Clockshop: Joe Riley & Audrey Snyder, Into the ground
I had the honor of documenting this collaborative sculpture by Joe Riley and Audrey Snyder for Clockshop, now on view at the Bowtie Project.
This project was originally commissioned for The Socrates Annual at Socrates Sculpture Park in New York. Into the ground reflects on how urban ecologies uptake and transform contaminants, and how collective bodies realize agency through ground-up organizing. At Socrates, this sculpture engaged with the park’s history of transformation from landfill to public park, and in Los Angeles, it will draw similar parallels to the Bowtie’s transformation-in-progress.
For the sculpture’s west coast debut, Riley and Snyder have adapted the structure to include a seat, re-upholstered with a rust-dyed cover made during participatory workshops at Socrates. During these workshops, attendees excavated iron objects from the park and participated in a communal rust-dye to produce an abstracted imprint of discarded material. This process highlights practices of use, abandonment, and alchemical transformations over time.

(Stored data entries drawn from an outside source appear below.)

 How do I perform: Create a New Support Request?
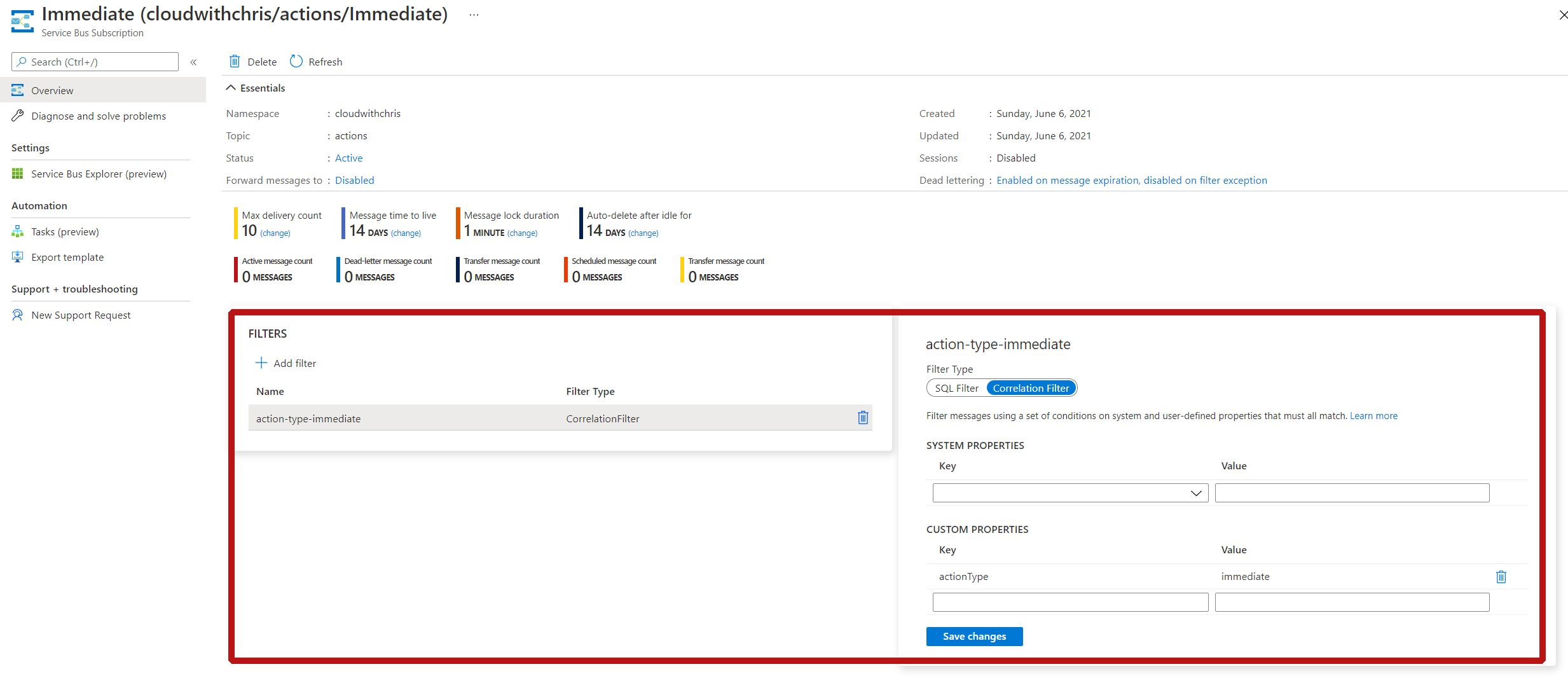pyautogui.click(x=81, y=315)
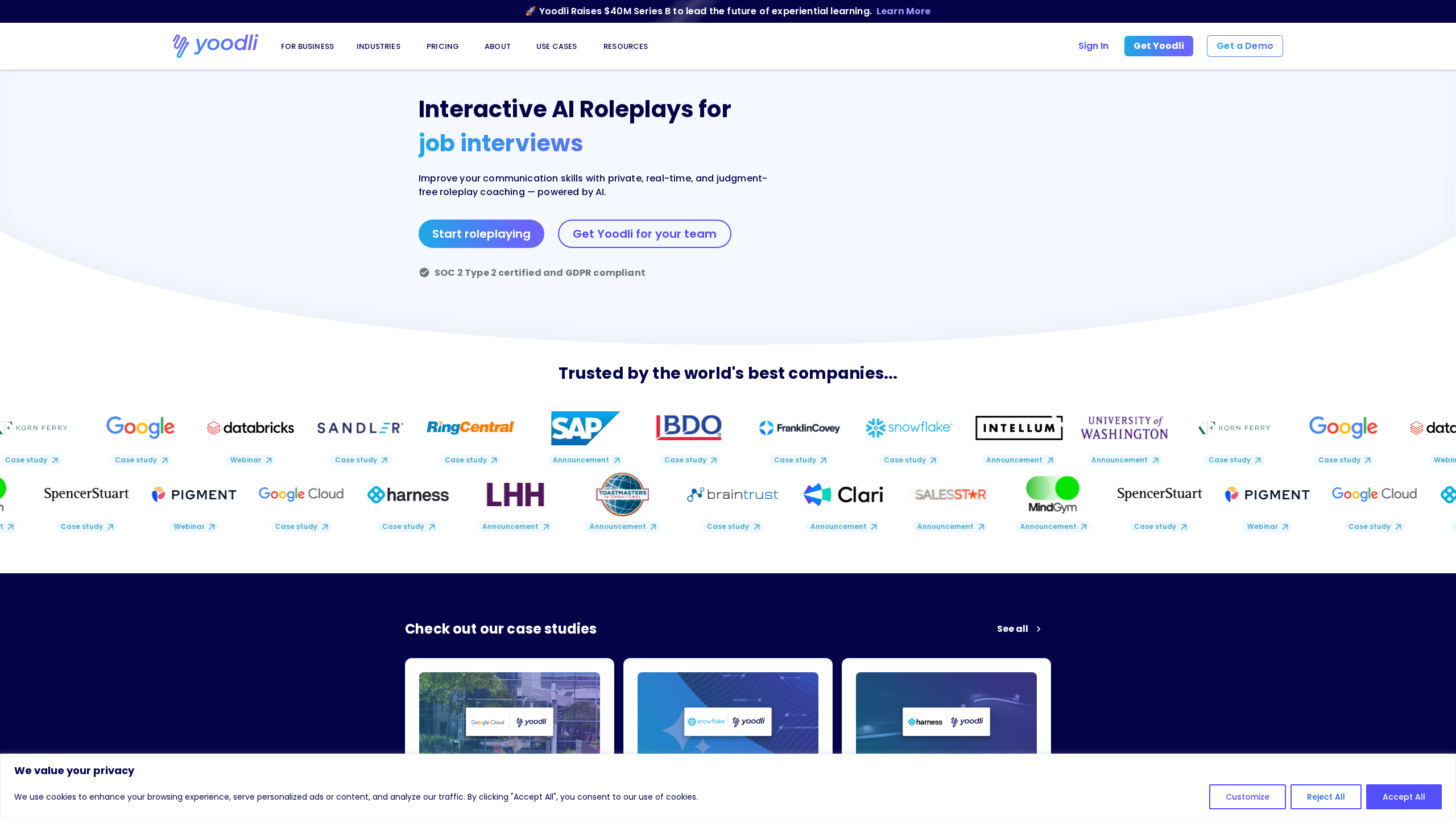Viewport: 1456px width, 819px height.
Task: Open the Snowflake case study card thumbnail
Action: (727, 714)

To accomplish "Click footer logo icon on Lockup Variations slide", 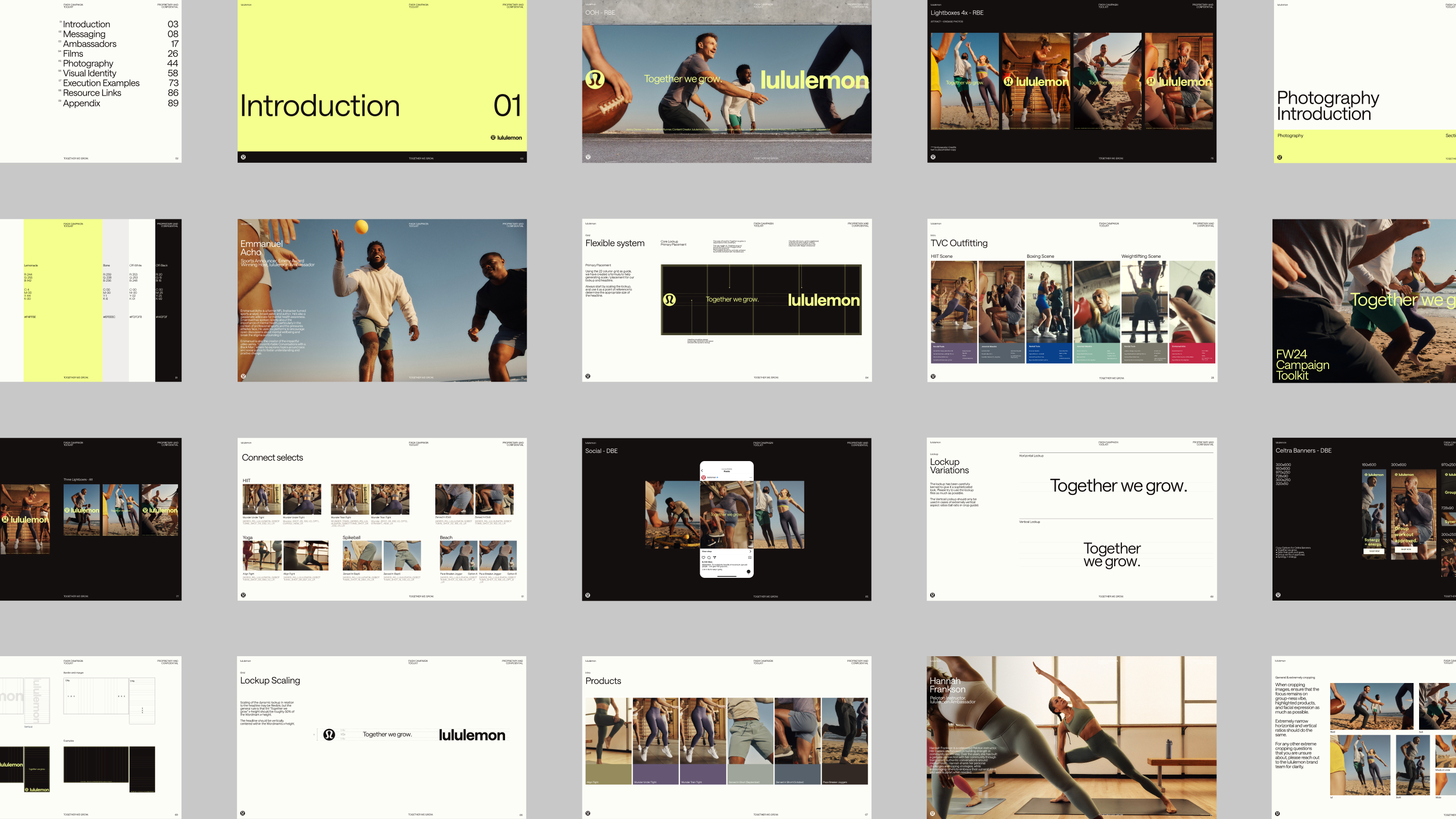I will point(933,595).
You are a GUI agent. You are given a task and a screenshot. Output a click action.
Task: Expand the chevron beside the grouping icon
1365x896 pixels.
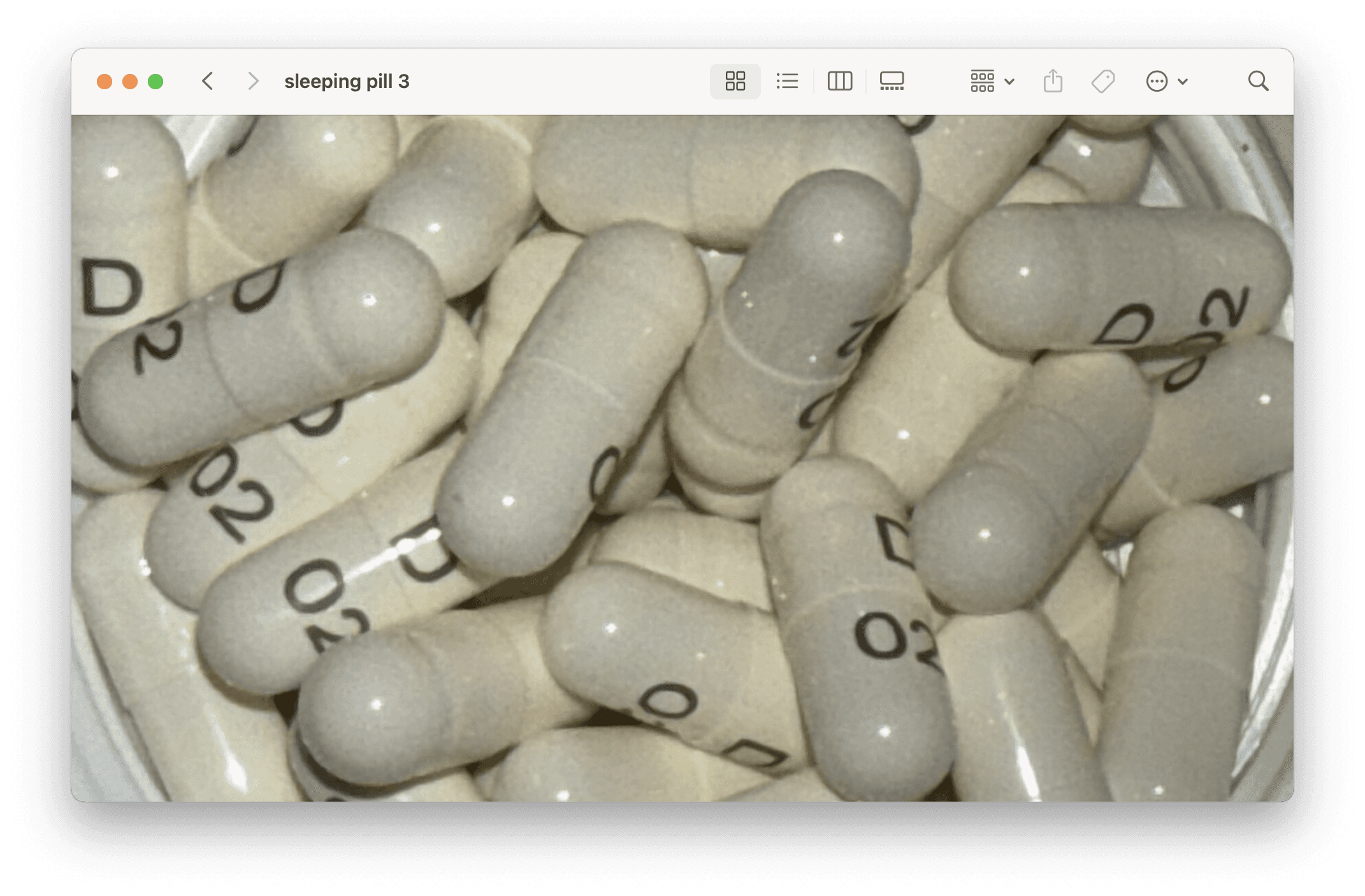(1009, 82)
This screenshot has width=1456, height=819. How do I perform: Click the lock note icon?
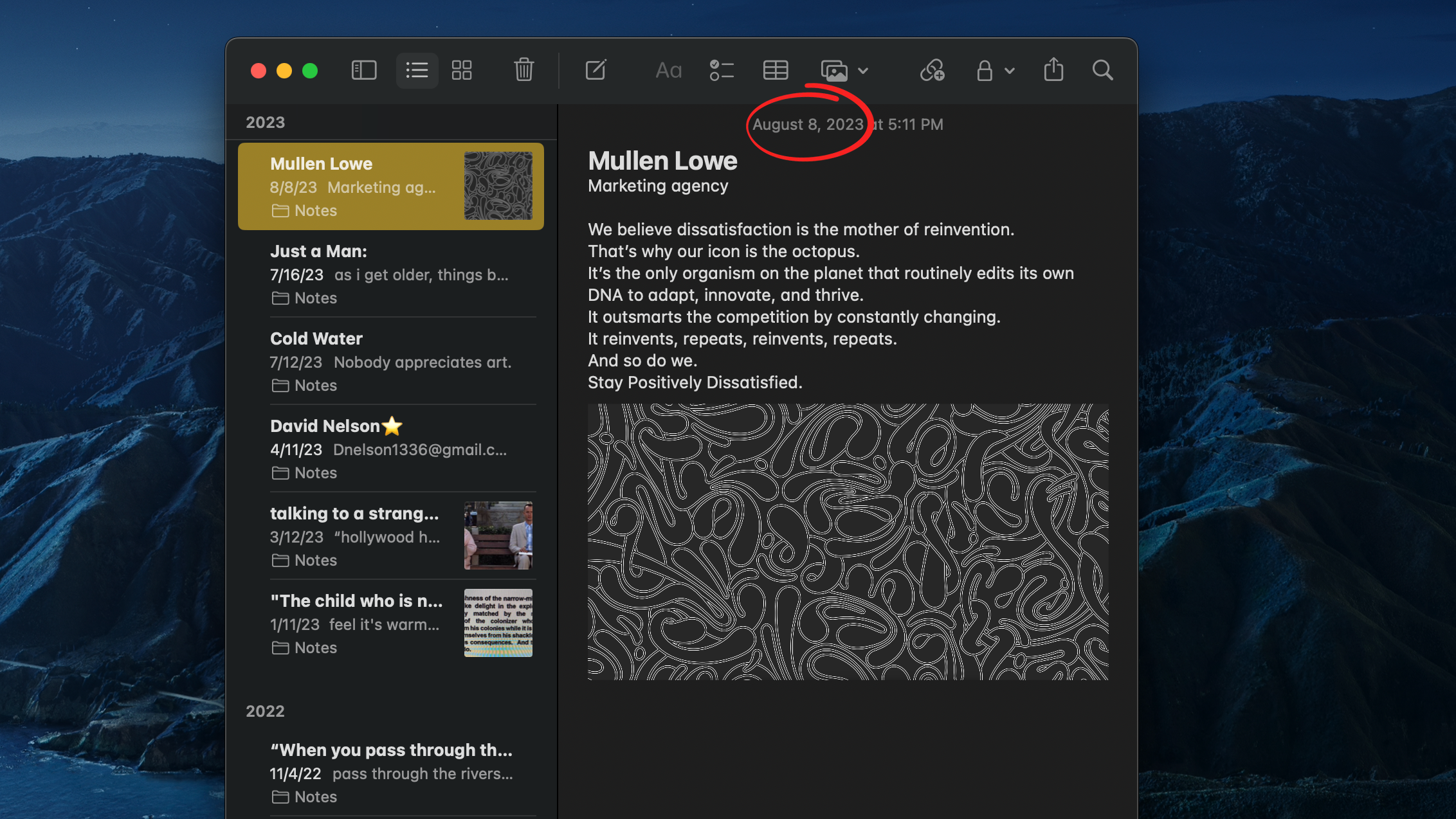(x=984, y=70)
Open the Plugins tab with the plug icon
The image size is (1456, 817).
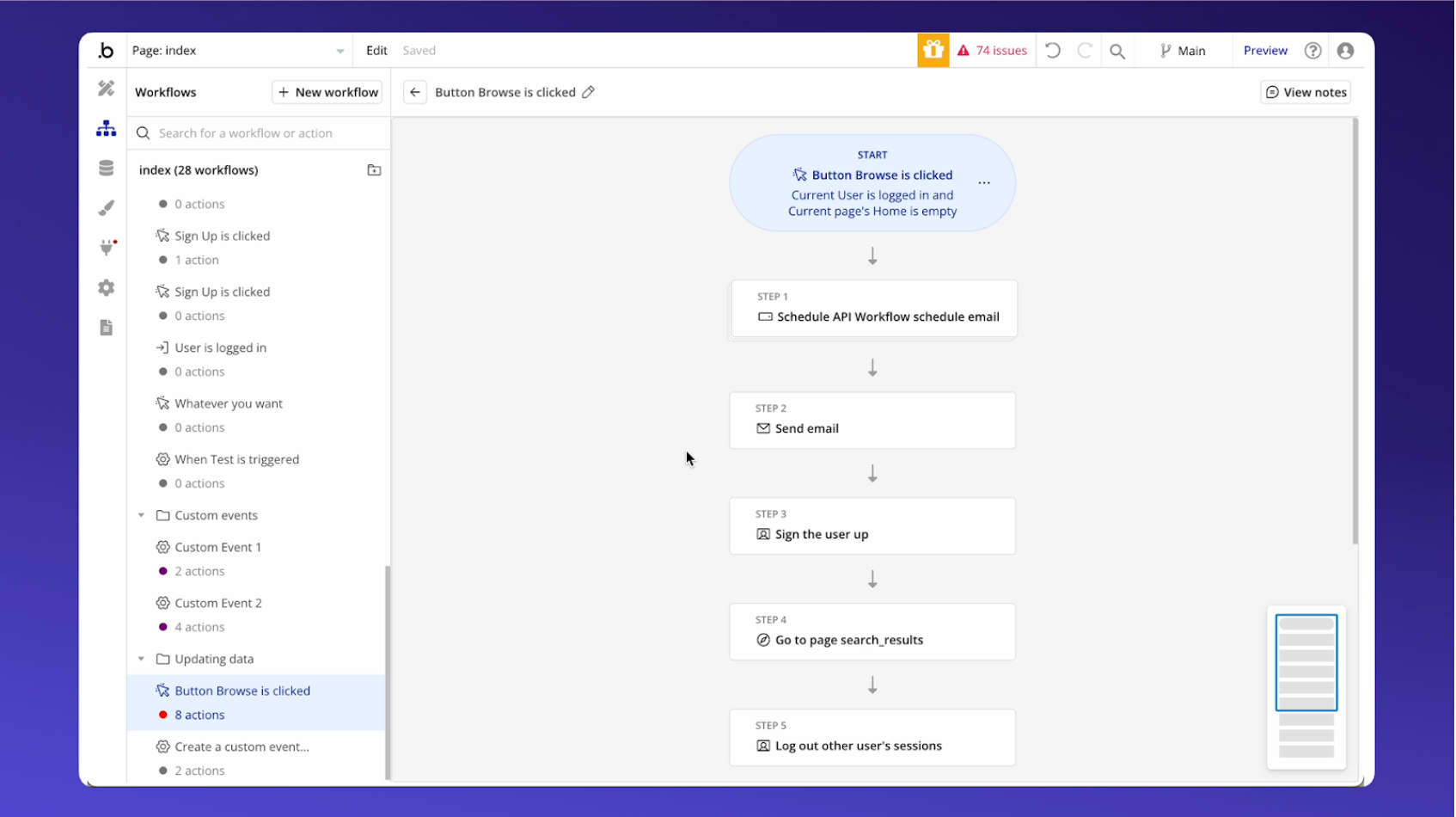click(106, 247)
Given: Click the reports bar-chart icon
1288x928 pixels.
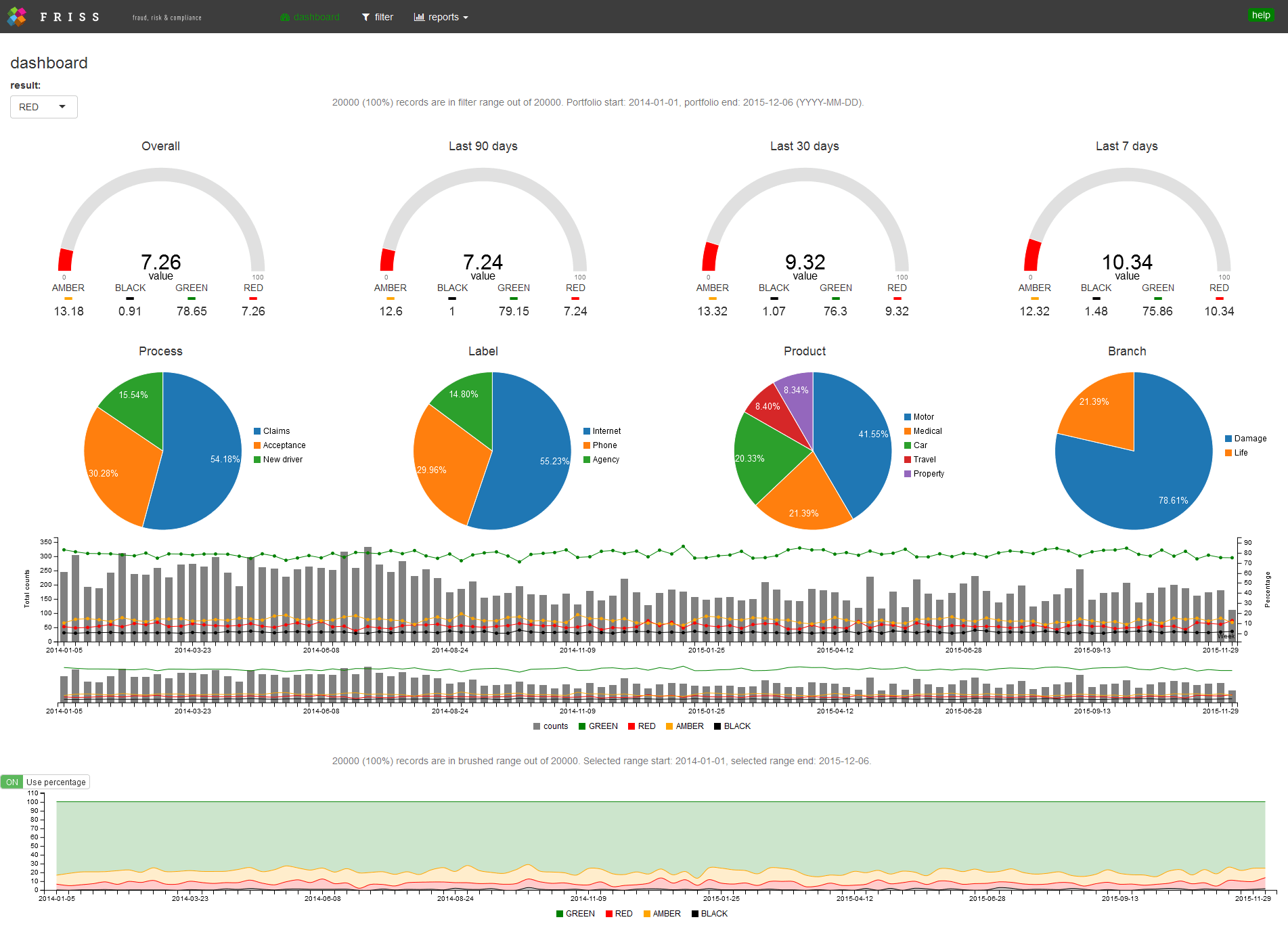Looking at the screenshot, I should (419, 16).
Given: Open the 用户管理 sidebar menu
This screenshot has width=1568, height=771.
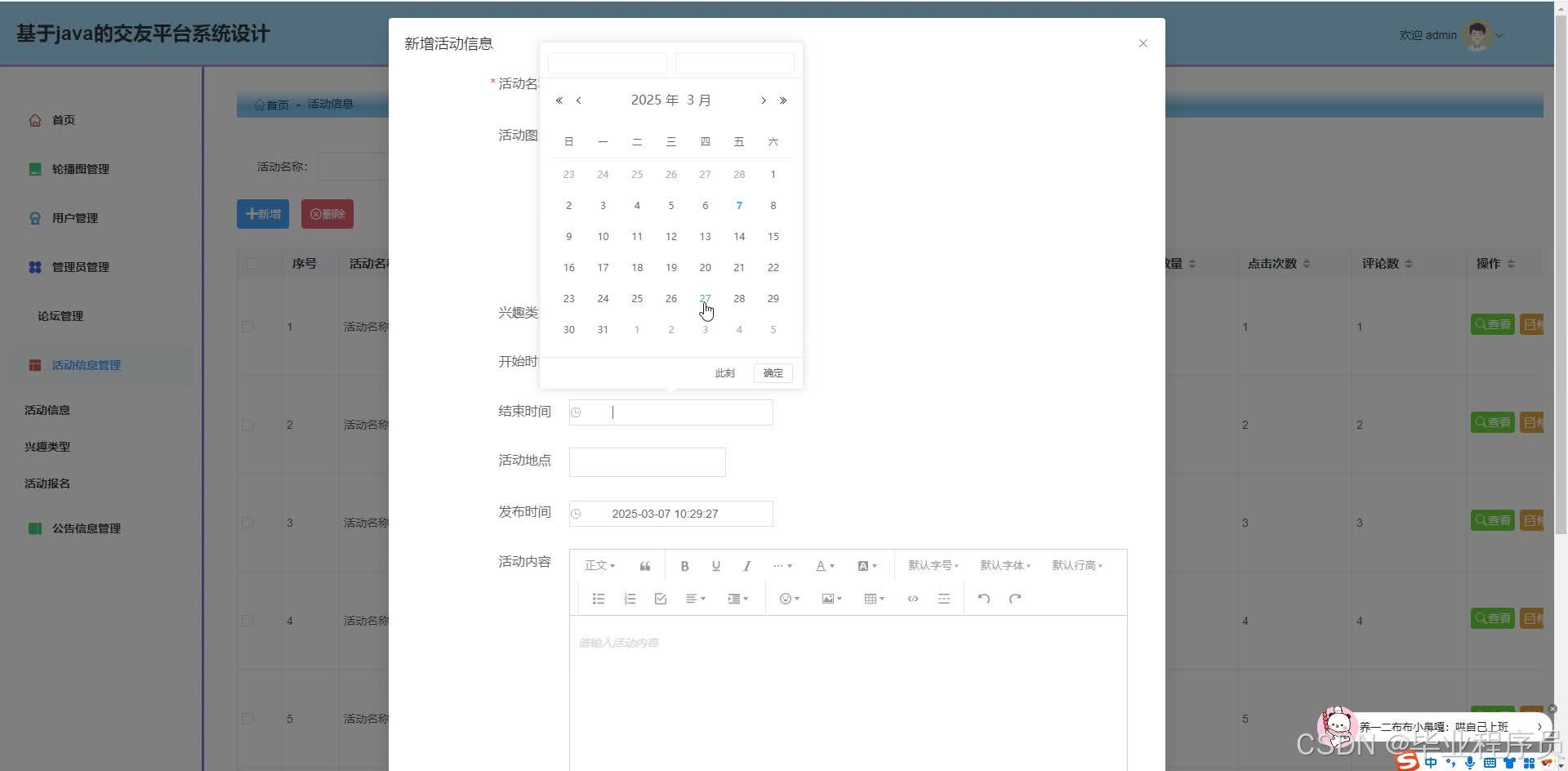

Joe Riley & Audrey Snyder are collaborators with one another and the artist collective Futurefarmers. Their art combines the poetic, political, and practical as a point of entry to explore dense interactions of urban and rural concourses, human and nonhuman forms. The work is context-specific and collaborative in (and with) nature. Their material-based practice attends to the connectivity of ecology and infrastructures: finding expression as sculpture, installation, and public engagements. Tangled in the knotty togetherness of geological time and political urgencies, this work proceeds with the hope of grasping the past in order to excite the present and future.
This project’s installation in Los Angeles is supported, in part, by the Los Angeles County Board of Supervisors through the Los Angeles County Arts Commission and the Los Angeles Department of Cultural Affairs.